Dünyanın en ciddi gazetelerinin baş sayfaları ekonomik krizle ilgili haberlerle dolu. Evde, işyerlerinde, sokaklarda konuşulan en baş konu ekonomik kriz ve yarattığı tedirginlik.
Biz ise “finans sektörü yara almaz, zaten 2001 krizinden alışkınız, gereken önlemler alınmıştır, dünyadaki ekonomik kriz dalgası Türkiye'yi etkilemez, görünmez bir güç! sayesinde üzerimizden atlayıp Rusya ve Uzak Doğu’ya yönelir” diye düşünüyoruz.
İşte bu “aymazlığın daniskası” …Türkiye'de hadi diyelim finans sektörü etkilenmese bile zaten bir ayağı çukurda olan reel sektör etkilenir hem de öyle böyle değil baya bir etkilenir.
Ekonomik krizden en fazla etkilenecek sektörlerden birisi de “Turizm”.
Şu anda sektörde büyük bir belirsizlik hakim. Otelciler 2009 yılı fiyatlarını belirlerken bile tedirginlik içindeler. Tur operatörleri ve seyehat acenteleri 2009 yılı beklentilerini tam olarak ifade edemiyorlar.
Şu anda sektörde büyük bir belirsizlik hakim. Otelciler 2009 yılı fiyatlarını belirlerken bile tedirginlik içindeler. Tur operatörleri ve seyehat acenteleri 2009 yılı beklentilerini tam olarak ifade edemiyorlar.
“Gelecek yıl satışlar ne durumda olacak, ekonomik kriz turizmi nasıl etkileyecek, dövizin durumu nereye gidiyor?” gibi sorulara cevap arayan turizm sektörü huzursuz.

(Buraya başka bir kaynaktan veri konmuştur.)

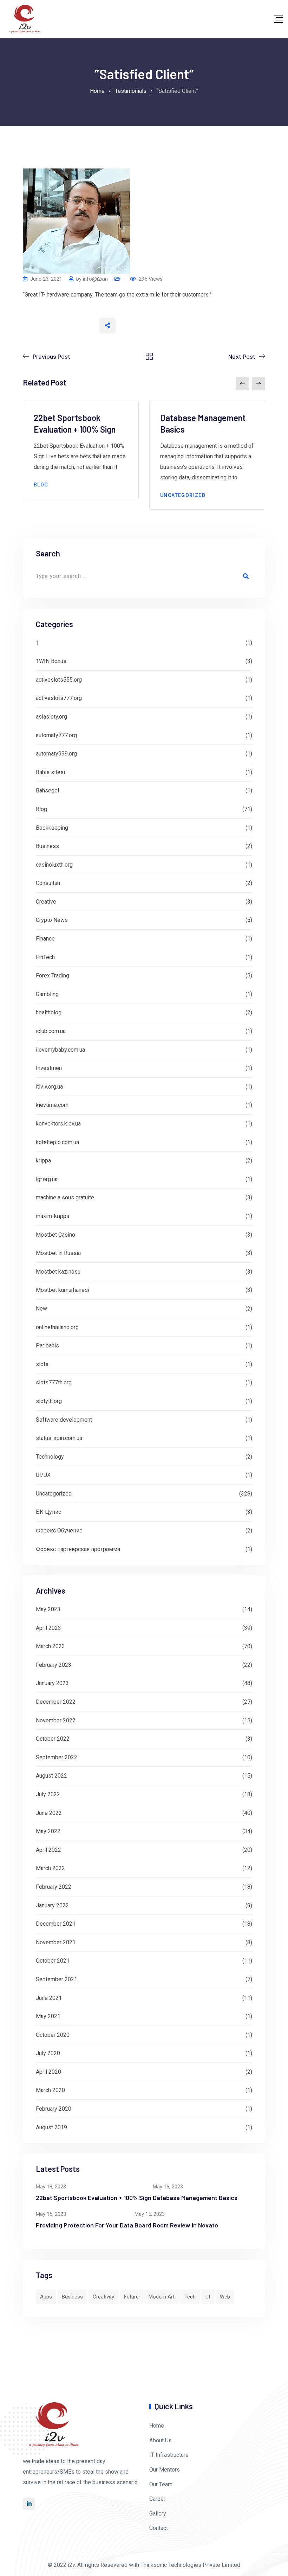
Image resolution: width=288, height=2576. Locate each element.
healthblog (48, 1012)
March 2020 (50, 2090)
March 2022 (50, 1868)
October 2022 (53, 1738)
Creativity (103, 2297)
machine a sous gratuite (65, 1197)
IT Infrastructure (169, 2454)
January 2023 (52, 1683)
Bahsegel (47, 790)
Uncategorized (182, 495)
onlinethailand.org (57, 1327)
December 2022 (56, 1701)
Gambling (47, 994)
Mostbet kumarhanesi (62, 1290)
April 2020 (48, 2071)
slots (42, 1364)
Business (47, 846)
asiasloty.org (51, 716)
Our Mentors (164, 2469)
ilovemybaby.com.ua (60, 1049)
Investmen (49, 1068)
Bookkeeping (52, 827)
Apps (46, 2297)
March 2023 (50, 1646)
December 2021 (56, 1923)
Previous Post (51, 356)
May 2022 (48, 1831)
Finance (45, 938)
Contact (158, 2528)
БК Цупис (48, 1512)
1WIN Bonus (51, 661)
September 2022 (56, 1757)
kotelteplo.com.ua (57, 1142)
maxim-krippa (52, 1216)
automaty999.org (56, 753)
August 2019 (51, 2127)
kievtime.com (52, 1105)
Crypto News (52, 920)
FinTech (45, 957)
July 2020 (48, 2053)
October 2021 (53, 1960)
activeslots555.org (59, 679)
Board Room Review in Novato (176, 2225)
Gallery (157, 2513)
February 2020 (53, 2108)
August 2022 (51, 1775)
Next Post (241, 356)
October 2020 (53, 2035)
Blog (41, 484)
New (41, 1308)
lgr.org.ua (47, 1179)
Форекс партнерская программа (78, 1549)
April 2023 (48, 1628)
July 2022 (48, 1794)
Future (131, 2297)
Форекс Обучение (59, 1530)
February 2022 (53, 1886)
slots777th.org (54, 1382)
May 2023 (48, 1609)
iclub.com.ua (51, 1031)
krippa (43, 1160)
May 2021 (48, 2016)
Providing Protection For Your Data (84, 2225)
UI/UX (43, 1475)
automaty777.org (56, 735)
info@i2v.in (95, 279)
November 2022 (56, 1720)
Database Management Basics (195, 2197)
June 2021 (49, 1998)
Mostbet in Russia (58, 1253)
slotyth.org (49, 1401)
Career (157, 2498)
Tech (190, 2297)
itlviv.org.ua (49, 1086)
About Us (160, 2440)
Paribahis (47, 1345)
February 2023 (53, 1665)
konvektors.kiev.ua (58, 1123)
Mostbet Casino (55, 1234)
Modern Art (162, 2297)
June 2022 (49, 1813)
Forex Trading (52, 975)
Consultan (48, 883)
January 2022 (52, 1905)
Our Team (160, 2484)
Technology (50, 1456)
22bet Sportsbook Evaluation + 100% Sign (93, 2197)
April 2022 (48, 1850)
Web (225, 2297)
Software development (64, 1419)
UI (207, 2297)
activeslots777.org (59, 698)
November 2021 (56, 1942)
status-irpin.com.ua (59, 1438)
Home (156, 2425)
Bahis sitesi (50, 772)
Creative (46, 901)
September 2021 (56, 1979)
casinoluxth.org (54, 864)
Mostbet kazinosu (58, 1271)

Nasıl olmasın ki? Türk turizminin yüzde 75’i Avrupa ve Rusya’dan turist almakta. Bir başka deyişle hizmet ihracatımızın geliri bu ülkelerdeki insanların tatil satın alabilme gücü ile doğrudan orantılı.
Avrupa’lı turist, maaşından ziyade yapmış oldukları küçük tasarruflarla tatillerini finanse eder. Avrupa’da yaşanan ve daha da yaşanacak olan ekonomik durgunluğun , tatil talebinde bir daralma yaratması kaçınılmazdır.

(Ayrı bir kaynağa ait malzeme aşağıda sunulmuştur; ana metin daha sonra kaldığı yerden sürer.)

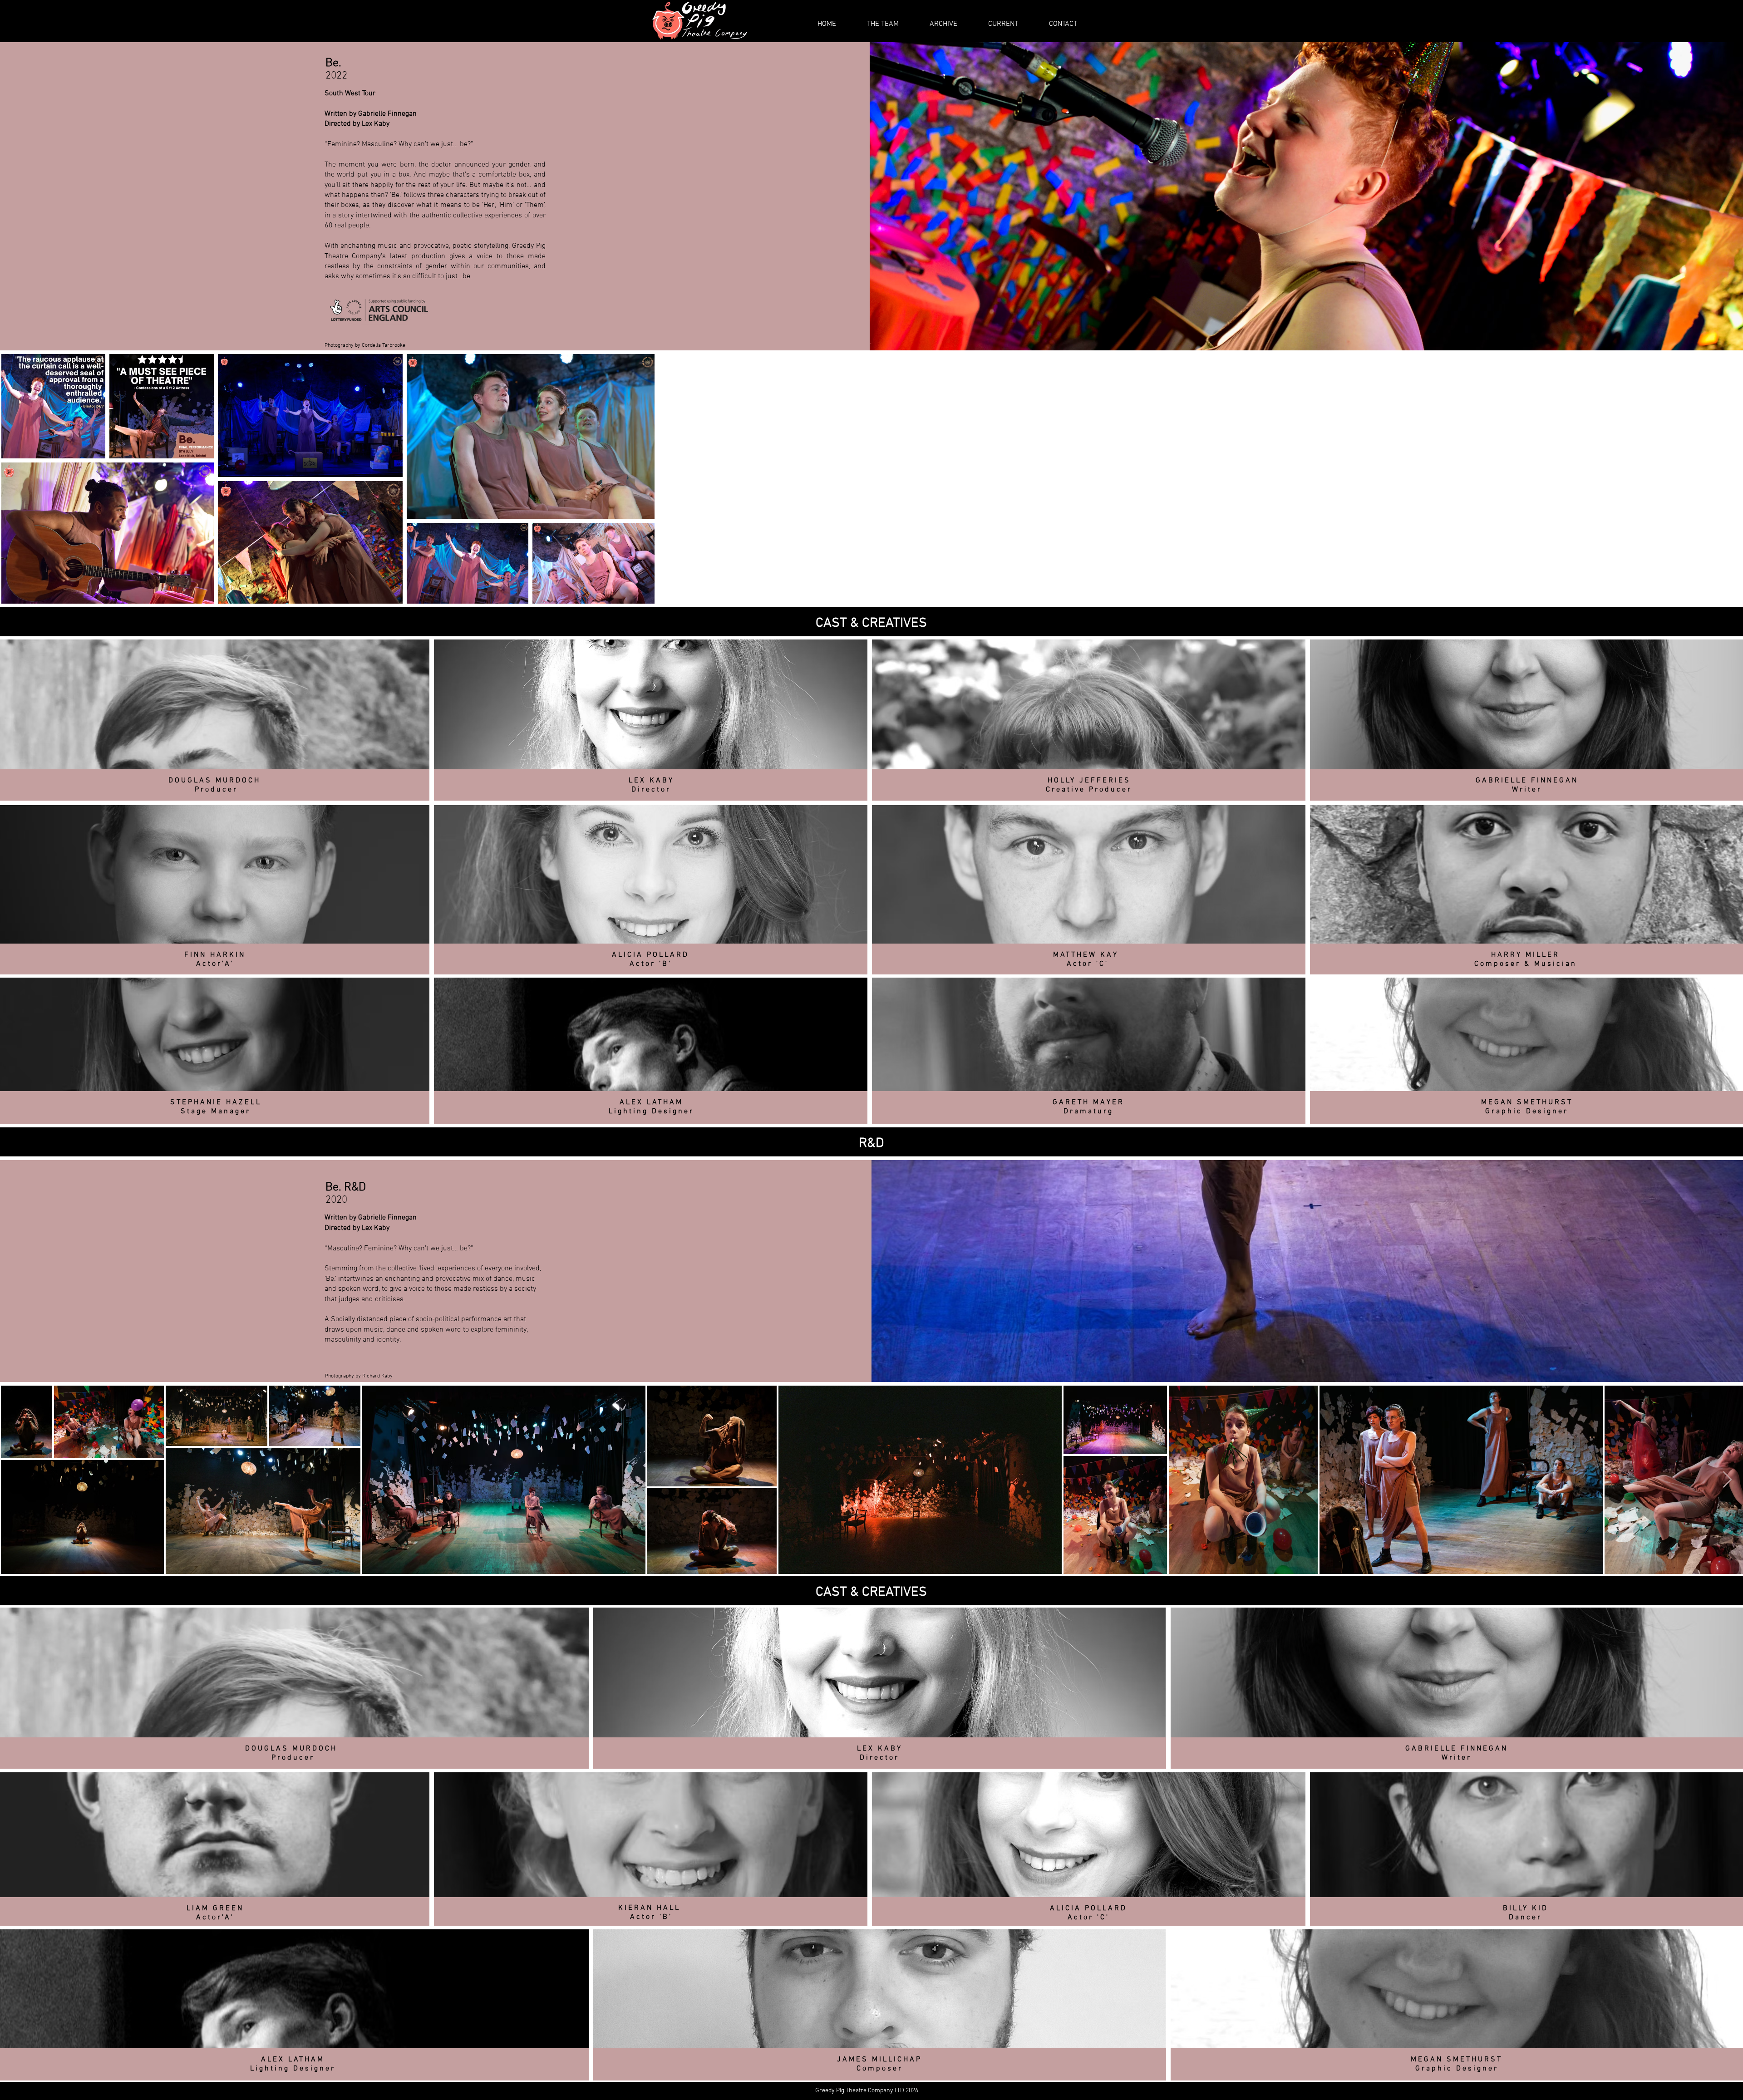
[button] (943, 24)
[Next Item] (1727, 1480)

Ayrıca kriz bağlantılı döviz oynamaları, petrol fiyatlarındaki dalgalanmalar hem havayolu taşımacılığının hem de turist gönderen tur opertörlerinin riskini artırmaktadır.
Turizmde yaşanan kriz dönemlerinin kurtarıcısı olan Rusya’da da durum pek parlak görünmüyor. Rusya'da yayımlanan İzvestiya gazetesi, küresel finansal krizin Rusya'nın turizm piyasasını da çok olumsuz etkileyeceğini yazdı. Gazetenin haberine göre, Rusların bir bölümü gelirlerinin düşeceği beklentisiyle yurt dışı tatil planlarını iptal edecekler ve bundan dolayı bazı turizm şirketleri özellikle aldıkları kredileri geri ödeyemez duruma düşünce iflas edecekler.
Ekonomik kriz dönemlerinde, lüks tüketimden uzak durmak, daha sade ve ihtiyaçlara yönelik yaşamak genel bir sosyolojik eğilimdir. Önünü görememek ve ekonomik belirsizlikler, tüketiciyi ister istemez lüks tüketimden alıkoyar.
Bu eğilim 2009 yılında hem Avrupa’lı, hem Rus, hem de yerli turistin tatil ihtiyaçlarını yeniden gözden geçirmesine sebep olacak, tatil için para harcamak en son tercih olabilecektir.
2009 yılı için yurt dışında turizm pazarlama faaliyetlerinin yoğunlaştığı şu günlerde, gelecek yılın turist potansiyelinin ne olabileceği konusunda tahminde bulunmak için henüz erken. Yurt dışındaki tur operatörü katalogları henüz çıkmadı. Turizm birlikleri, otelciler, tur operatörleri ve Bakanlık dahi ekonomik krizi henüz masaya yatırmış değil. En yakın ve en büyük turizm fuarı Kasım’ın başında Londra’da.
Ancak, turizm pazarlamacılarımız ve Bakanlığımız yurt dışında faaliyetlerde bulunup, tanıtım yaparken, unutmamalılar ki turizmde rakibimiz olan İspanya, Yunanistan ve Mısır’da boş durmuyor. Onlar da aynı nedenlerden ötürü olası bir turizm talep daralması için önlem geliştiriyorlar.
Bu anlamda; mevcut tanıtım ve pazarlama faaliyetleri ile tanıtım bütçelerinin tekrar gözden geçirilmesinde fayda var.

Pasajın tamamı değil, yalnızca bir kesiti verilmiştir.